Prawo i Sprawiedliwość ma ogromy kłopot po odwołaniu przetargu na śmigłowce wielozadaniowe dla armii. Tradycyjnie próbuje zrzucić winę na poprzedników. Premier Beata Szydło obwiniała PO za to, że zakłady lotnicze w Mielcu i Świdniku nie należą już do państwa. Tyle że te pierwsze sprywatyzowano za rządów Jarosława Kaczyńskiego.
Dlatego podwładni Jarosława Kaczyńskiego próbują część winy zrzucić na poprzedników. Jedną z linii obrony jest wmawianie wyborcom, że teraz śmigłowce będą produkowane w polskich, a nie zagranicznych zakładach. Tyle, że Airbus miał rozwinąć produkcję w Łodzi, a zakłady w Świdniku i Mielcu i tak należą do zagranicznych producentów.

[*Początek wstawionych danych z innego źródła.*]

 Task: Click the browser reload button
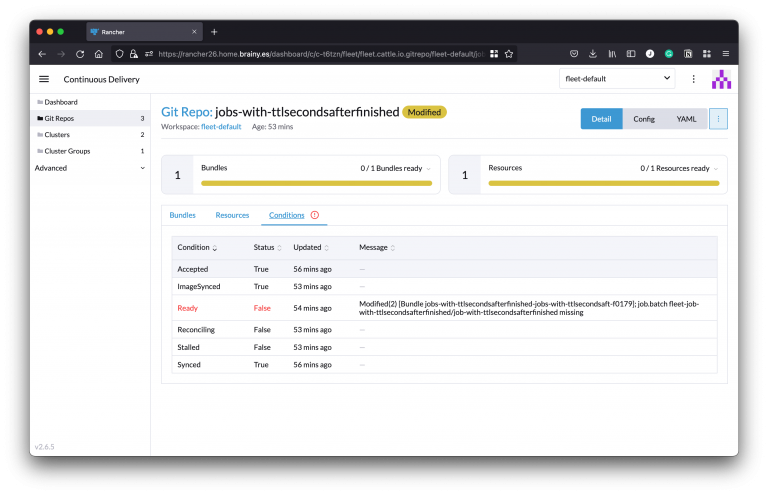tap(79, 54)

Tyle, że Polskie Zakłady Lotnicze Mielec zostały sprywatyzowane w 2007 roku, decyzją rządu Prawa i Sprawiedliwości. Premierem był wtedy Jarosław Kaczyński. A – jak przypomina konkurencja – ówczesny prezes Agencji Rozwoju Przemysłu jest dzisiaj wiceministrem w rządzie Beaty Szydło.